Slowakei "überrascht" über Merkels Haltung zu niedrigen Steuern [DE]

Die Mitte-Rechts-Regierung der Slowakei hatte gehofft, dass der Regierungswechsel in Berlin einen "liberaleren" wirtschaftspolitischen Ansatz zur Folge haben würde. Aber die jüngsten gegen die niedrigen Steuern in einigen neuen Mitgliedstaaten gerichteten Verbalangriffe Merkels deuten eher auf das Gegenteil hin. Dies berichtet EURACTIV.sk.

Die Mitte-Rechts-Regierung der Slowakei hatte gehofft, dass der Regierungswechsel in Berlin einen „liberaleren“ wirtschaftspolitischen Ansatz zur Folge haben würde. Aber die jüngsten gegen die niedrigen Steuern in einigen neuen Mitgliedstaaten gerichteten Verbalangriffe Merkels deuten eher auf das Gegenteil hin. Dies berichtet EURACTIV.sk.

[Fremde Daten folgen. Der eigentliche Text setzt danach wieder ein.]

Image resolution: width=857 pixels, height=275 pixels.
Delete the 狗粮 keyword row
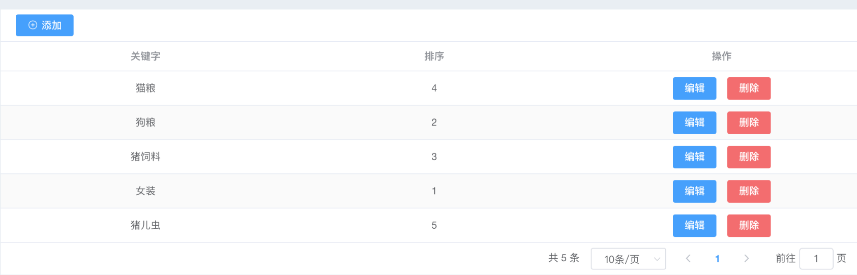[x=749, y=123]
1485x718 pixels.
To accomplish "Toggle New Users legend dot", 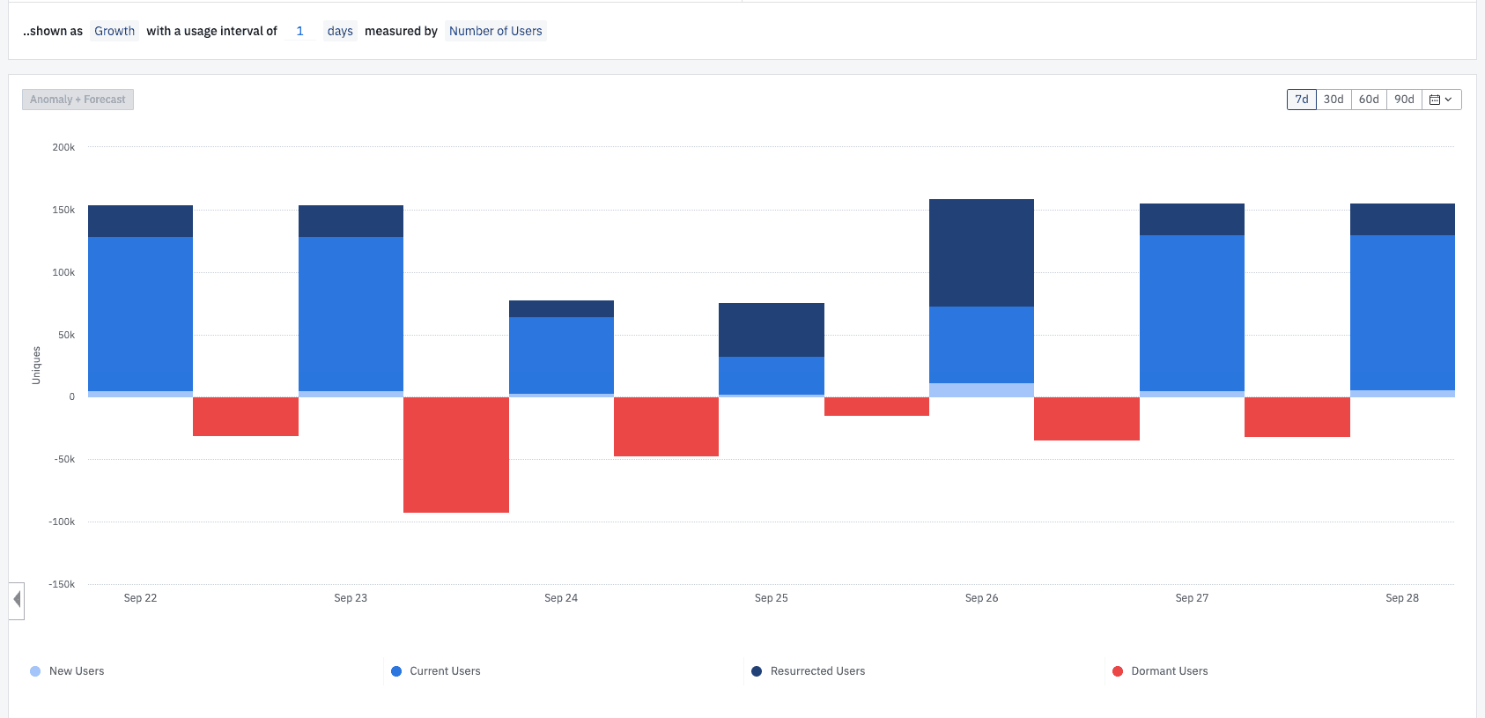I will [35, 671].
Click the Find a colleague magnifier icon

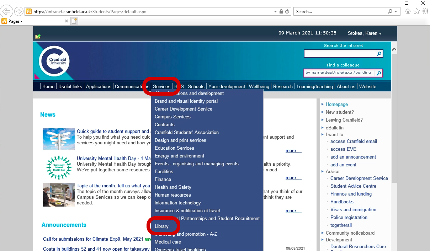tap(379, 73)
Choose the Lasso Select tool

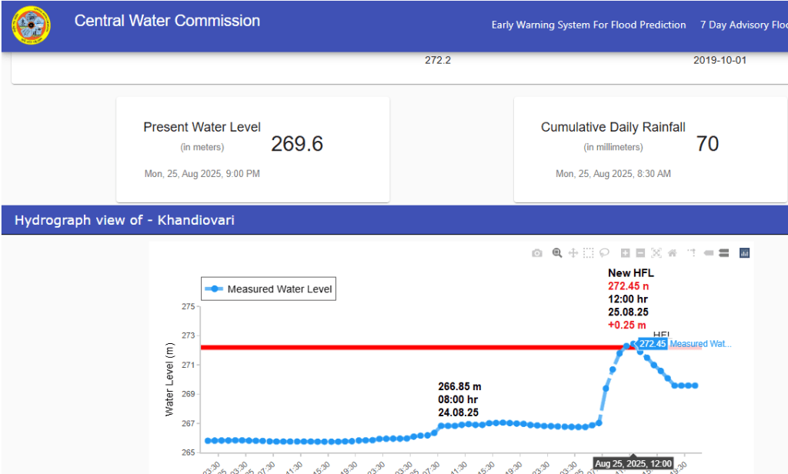pos(605,253)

Das slowakische Finanzministerium warnte vor einer EU-weiten Annahme des deutschen Vorschlags zur „Bestrafung von Niedrigsteuerländern“. Die Slowakei sagt sogar, sie würde im Ernstfall soweit gehen, den Finanzplan zu blockieren, obwohl sich das Land vor kurzem gemeinsam mit Polen, Tschechien und Ungarn mit einem Schreiben an Tony Blair gewandt hat, in dem die Länder die Bedeutung der finanziellen Vorausschau für ärmere EU-Länder hervorheben und Blair aufforderten bis Ende 2005 eine Einigung in der Angelegenheit zu erreichen. 

Die Slowakei ist – zusammen mit Tschechien, Estland, Irland und Großbritannien – gegen den Kommissionsvorschlag zur EU-weiten Angleichung der Bemessungsgrundlage für die Körperschaftssteuer.